*Problem:*
Recast the records below as a numbered list with one line per item. Omit the blank lines.

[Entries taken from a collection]
● ● ●

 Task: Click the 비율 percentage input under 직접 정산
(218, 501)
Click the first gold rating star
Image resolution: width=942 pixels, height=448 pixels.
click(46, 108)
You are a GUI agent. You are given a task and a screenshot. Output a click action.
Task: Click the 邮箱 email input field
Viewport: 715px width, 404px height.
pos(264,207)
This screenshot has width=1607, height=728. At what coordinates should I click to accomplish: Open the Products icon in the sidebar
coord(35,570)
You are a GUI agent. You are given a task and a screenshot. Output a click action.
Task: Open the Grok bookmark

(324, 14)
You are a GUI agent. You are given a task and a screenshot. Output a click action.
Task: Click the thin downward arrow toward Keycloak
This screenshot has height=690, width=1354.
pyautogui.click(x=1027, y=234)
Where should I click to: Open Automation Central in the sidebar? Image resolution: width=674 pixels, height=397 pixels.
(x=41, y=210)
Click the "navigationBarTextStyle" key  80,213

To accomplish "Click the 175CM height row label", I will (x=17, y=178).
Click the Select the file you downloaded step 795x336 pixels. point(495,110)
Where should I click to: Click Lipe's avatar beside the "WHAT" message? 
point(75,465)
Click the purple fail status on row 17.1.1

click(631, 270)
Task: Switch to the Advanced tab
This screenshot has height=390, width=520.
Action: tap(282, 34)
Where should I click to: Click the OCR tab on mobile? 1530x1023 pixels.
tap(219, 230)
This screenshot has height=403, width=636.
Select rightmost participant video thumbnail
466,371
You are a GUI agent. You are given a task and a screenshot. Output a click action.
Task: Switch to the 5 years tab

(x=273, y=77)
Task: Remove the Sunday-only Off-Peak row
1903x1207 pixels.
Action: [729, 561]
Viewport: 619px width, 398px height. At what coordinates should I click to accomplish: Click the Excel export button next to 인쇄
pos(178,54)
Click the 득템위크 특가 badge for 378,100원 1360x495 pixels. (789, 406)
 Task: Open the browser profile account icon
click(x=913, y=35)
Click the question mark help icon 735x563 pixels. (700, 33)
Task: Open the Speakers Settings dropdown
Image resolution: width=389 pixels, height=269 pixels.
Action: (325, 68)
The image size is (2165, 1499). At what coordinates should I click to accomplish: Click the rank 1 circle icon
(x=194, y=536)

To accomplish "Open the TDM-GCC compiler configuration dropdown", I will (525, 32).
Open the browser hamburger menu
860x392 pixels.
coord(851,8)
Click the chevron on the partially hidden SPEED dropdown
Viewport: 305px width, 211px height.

● ● ●

*Correct result:*
1.  Task: Click the 비율 percentage input under 직접 정산
2. (218, 501)
3. Click the first gold rating star
4. Image resolution: width=942 pixels, height=448 pixels.
5. click(46, 108)
6. You are a GUI agent. You are given a task and a screenshot. Output a click action.
7. Task: Click the 邮箱 email input field
8. Viewport: 715px width, 404px height.
9. pos(264,207)
10. This screenshot has width=1607, height=728. At what coordinates should I click to accomplish: Open the Products icon in the sidebar
11. coord(35,570)
12. You are a GUI agent. You are given a task and a screenshot. Output a click action.
13. Task: Open the Grok bookmark
14. (324, 14)
15. You are a GUI agent. You are given a task and a screenshot. Output a click action.
16. Task: Click the thin downward arrow toward Keycloak
17. This screenshot has height=690, width=1354.
18. pyautogui.click(x=1027, y=234)
19. Where should I click to: Open Automation Central in the sidebar? Image resolution: width=674 pixels, height=397 pixels.
20. (x=41, y=210)
21. Click the "navigationBarTextStyle" key  80,213
22. To accomplish "Click the 175CM height row label", I will (x=17, y=178).
23. Click the Select the file you downloaded step 795x336 pixels. point(495,110)
24. Where should I click to: Click Lipe's avatar beside the "WHAT" message? 
25. point(75,465)
26. Click the purple fail status on row 17.1.1
27. click(631, 270)
28. Task: Switch to the Advanced tab
29. This screenshot has height=390, width=520.
30. Action: tap(282, 34)
31. Where should I click to: Click the OCR tab on mobile? 1530x1023 pixels.
32. tap(219, 230)
33. This screenshot has height=403, width=636.
34. Select rightmost participant video thumbnail
35. 466,371
36. You are a GUI agent. You are given a task and a screenshot. Output a click action.
37. Task: Switch to the 5 years tab
38. (x=273, y=77)
39. Task: Remove the Sunday-only Off-Peak row
40. 1903x1207 pixels.
41. Action: [729, 561]
42. Viewport: 619px width, 398px height. At what coordinates should I click to accomplish: Click the Excel export button next to 인쇄
43. pos(178,54)
44. Click the 득템위크 특가 badge for 378,100원 1360x495 pixels. (789, 406)
45.  Task: Open the browser profile account icon
46. click(x=913, y=35)
47. Click the question mark help icon 735x563 pixels. (700, 33)
48. Task: Open the Speakers Settings dropdown
49. Image resolution: width=389 pixels, height=269 pixels.
50. Action: (325, 68)
51. The image size is (2165, 1499). At what coordinates should I click to accomplish: Click the rank 1 circle icon
52. (x=194, y=536)
53. To accomplish "Open the TDM-GCC compiler configuration dropdown", I will (525, 32).
54. Open the browser hamburger menu
55. 860x392 pixels.
56. coord(851,8)
57. Click the chevron on the partially hidden SPEED dropdown
58. Viewport: 305px width, 211px height.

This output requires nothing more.